(What is needed): Render the records from the line containing "Identify the location" up to and including the line containing "center [88, 203]." as a JSON list of strings, one string per line, with blank lines skipped. Leave the pictures out of the list.

== Material provided ==

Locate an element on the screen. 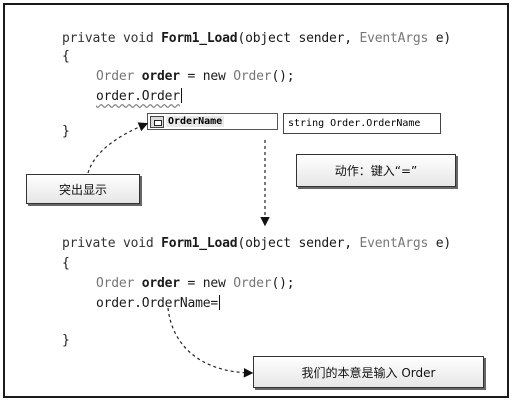 The width and height of the screenshot is (515, 404). arrow-to-intellisense is located at coordinates (118, 148).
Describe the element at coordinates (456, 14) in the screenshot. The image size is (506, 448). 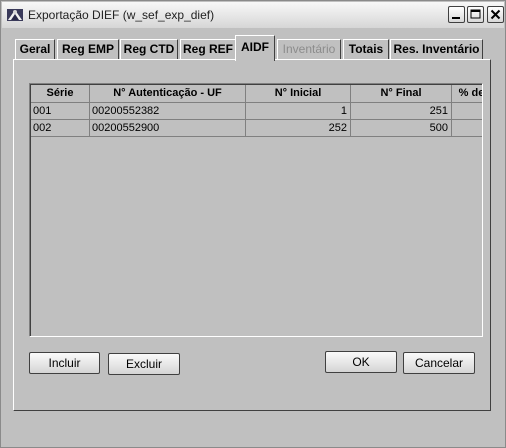
I see `minimize-button` at that location.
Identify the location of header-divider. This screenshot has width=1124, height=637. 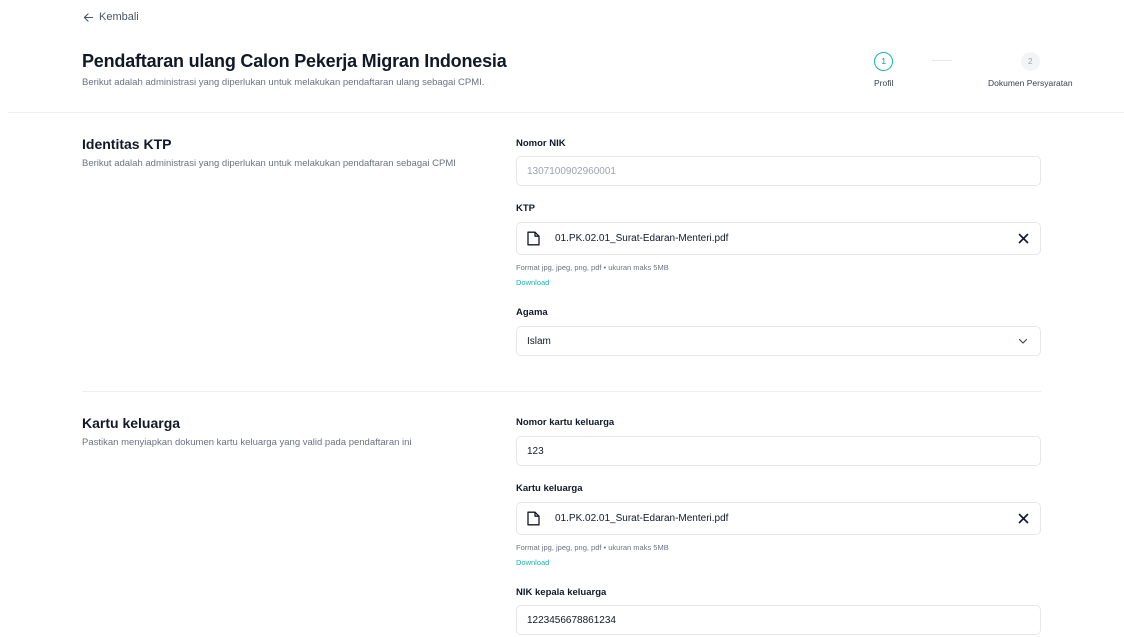
(566, 112).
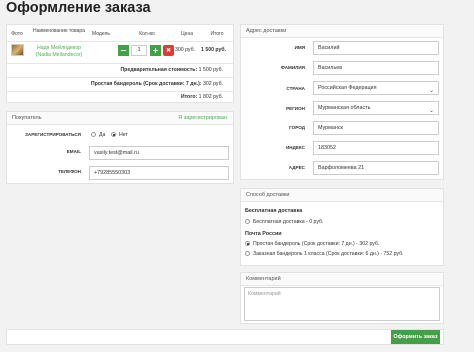  I want to click on col-total: Итого, so click(217, 34).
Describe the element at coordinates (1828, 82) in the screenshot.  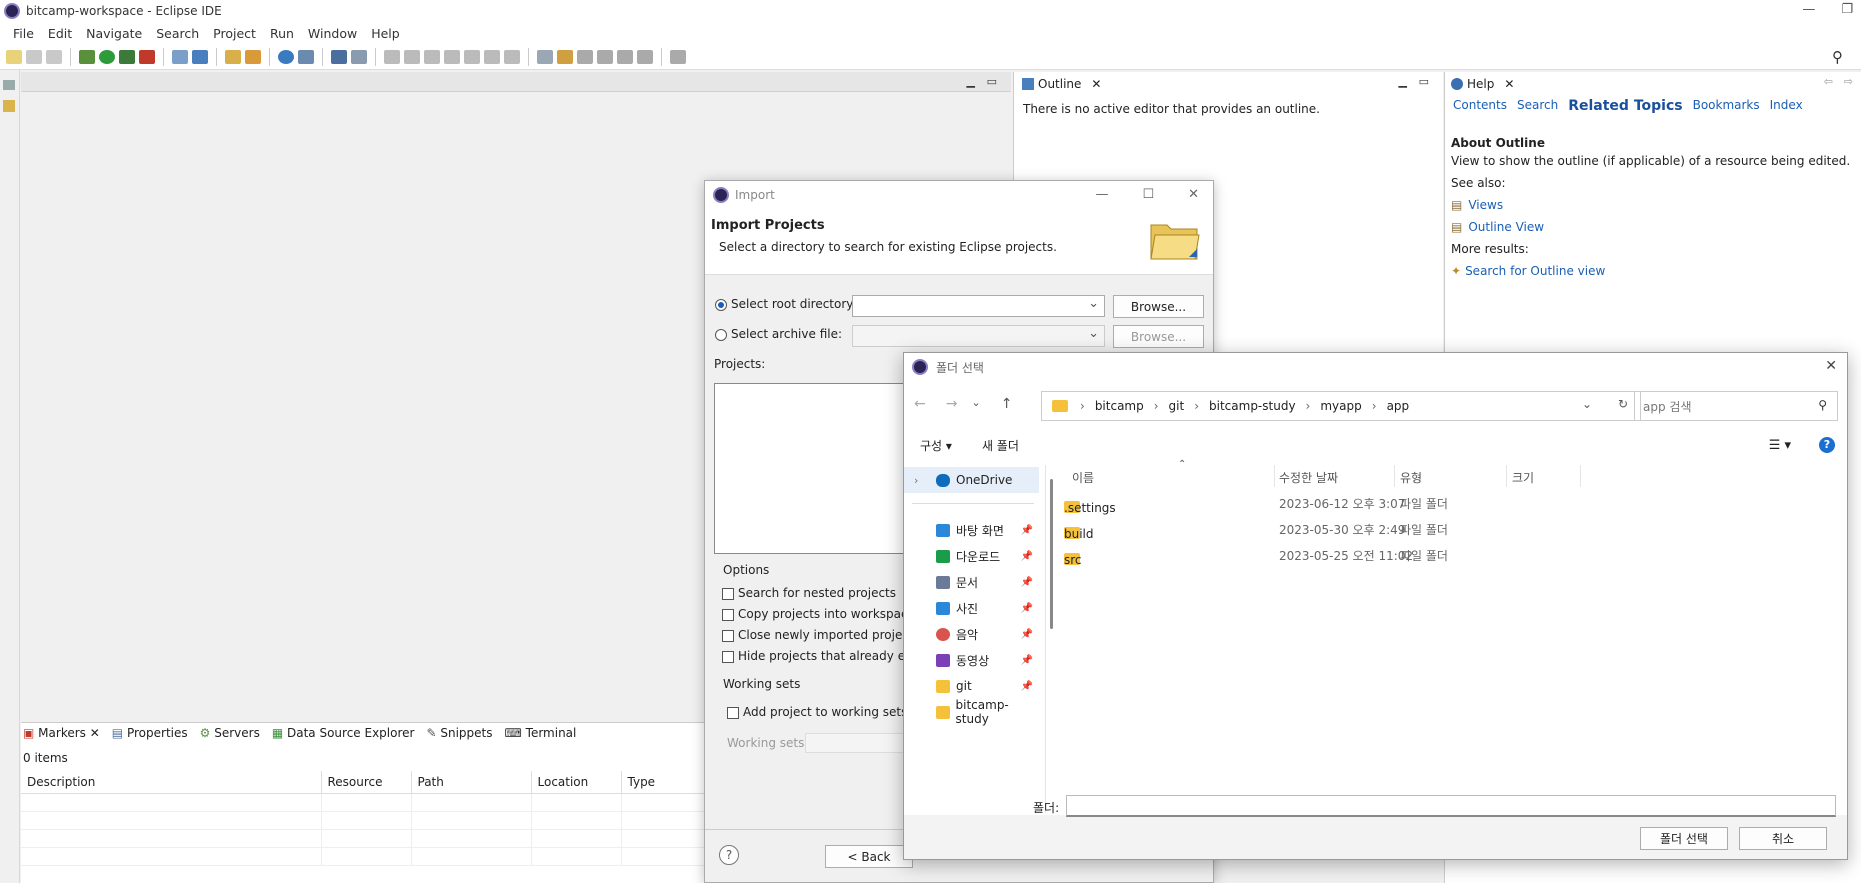
I see `back-icon: ⇦` at that location.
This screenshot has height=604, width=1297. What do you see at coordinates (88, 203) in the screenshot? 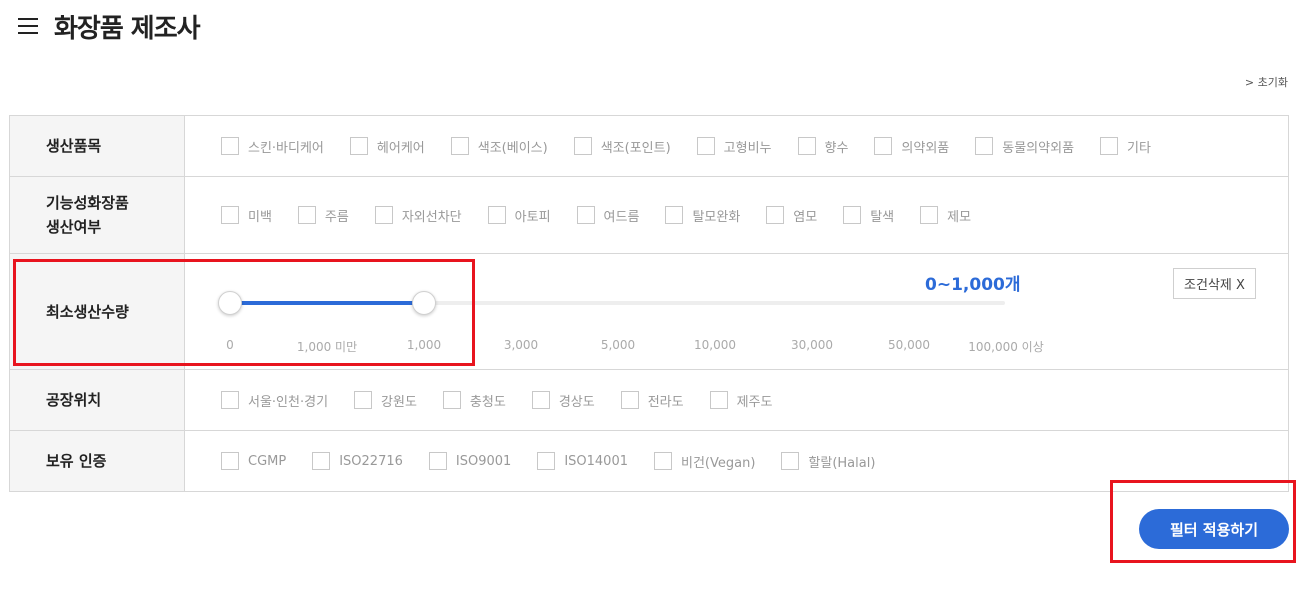
I see `row-label-functional-line1: 기능성화장품` at bounding box center [88, 203].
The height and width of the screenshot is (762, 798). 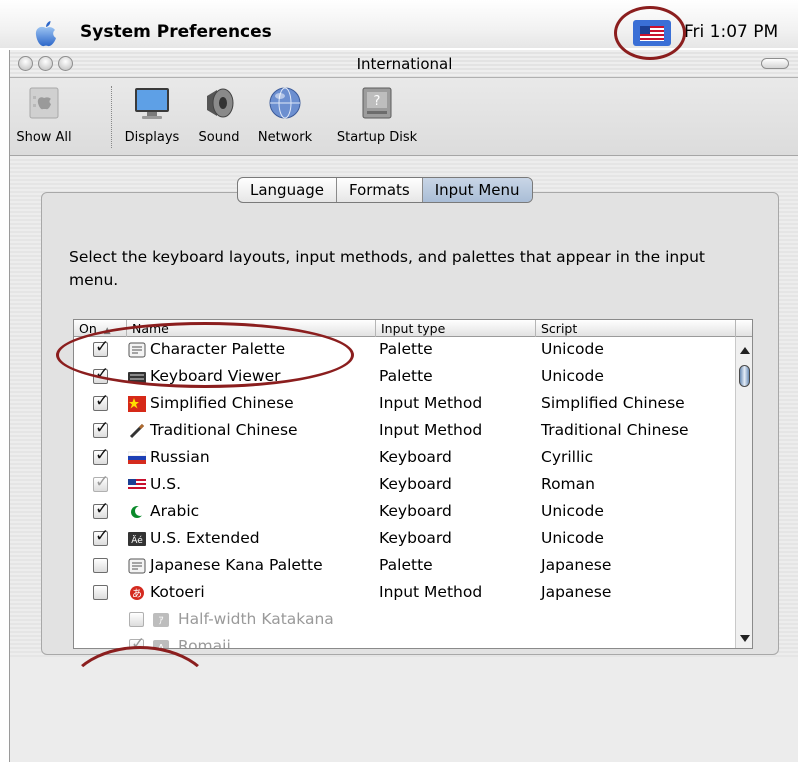 What do you see at coordinates (636, 328) in the screenshot?
I see `column-header-script: Script` at bounding box center [636, 328].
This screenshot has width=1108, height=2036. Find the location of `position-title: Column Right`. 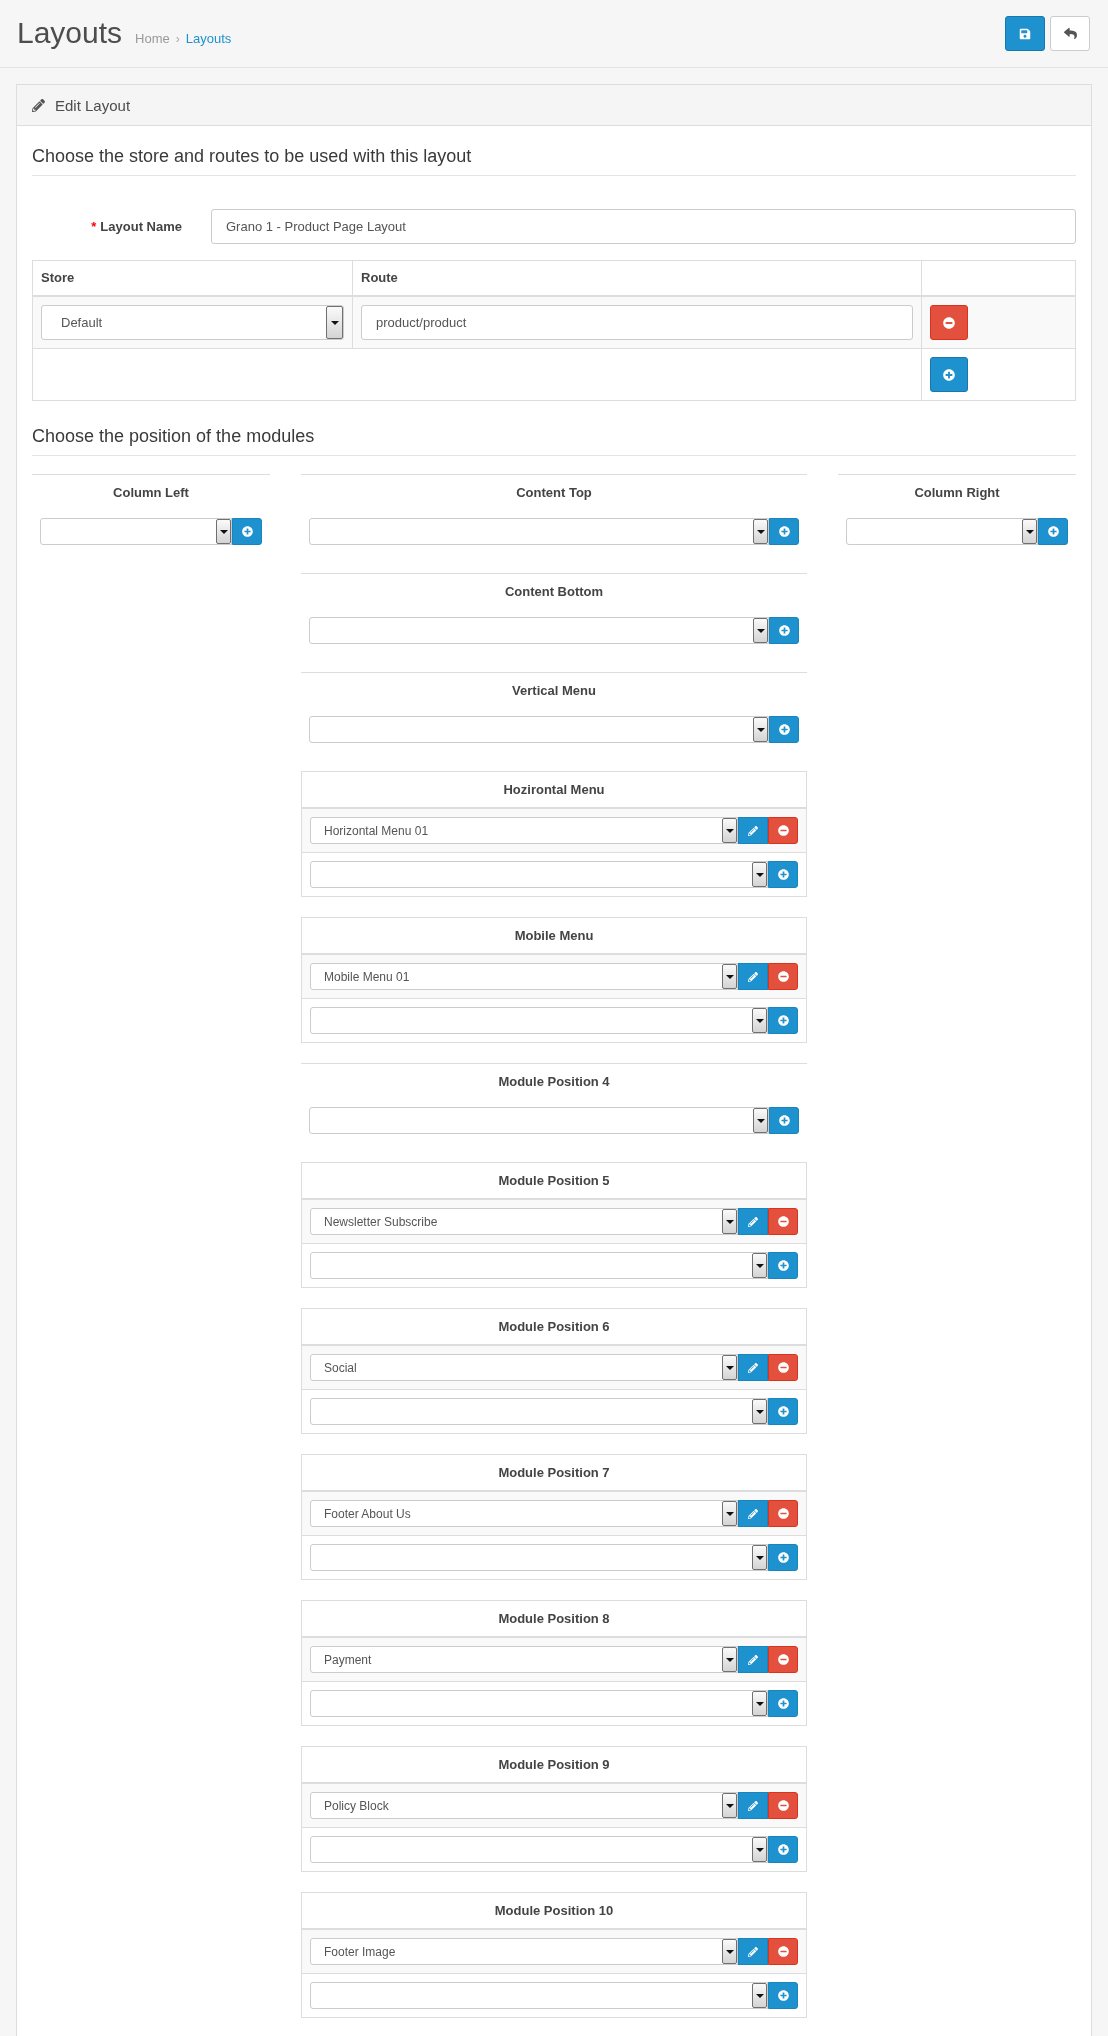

===

(Expected answer):
[
  "Identify the location of header-divider. This screenshot has width=1124, height=637. ",
  "(566, 112).",
  "  I want to click on col-total: Итого, so click(217, 34).",
  "Describe the element at coordinates (1828, 82) in the screenshot.  ",
  "I see `back-icon: ⇦` at that location.",
  "This screenshot has height=604, width=1297. What do you see at coordinates (88, 203) in the screenshot? ",
  "I see `row-label-functional-line1: 기능성화장품` at bounding box center [88, 203]."
]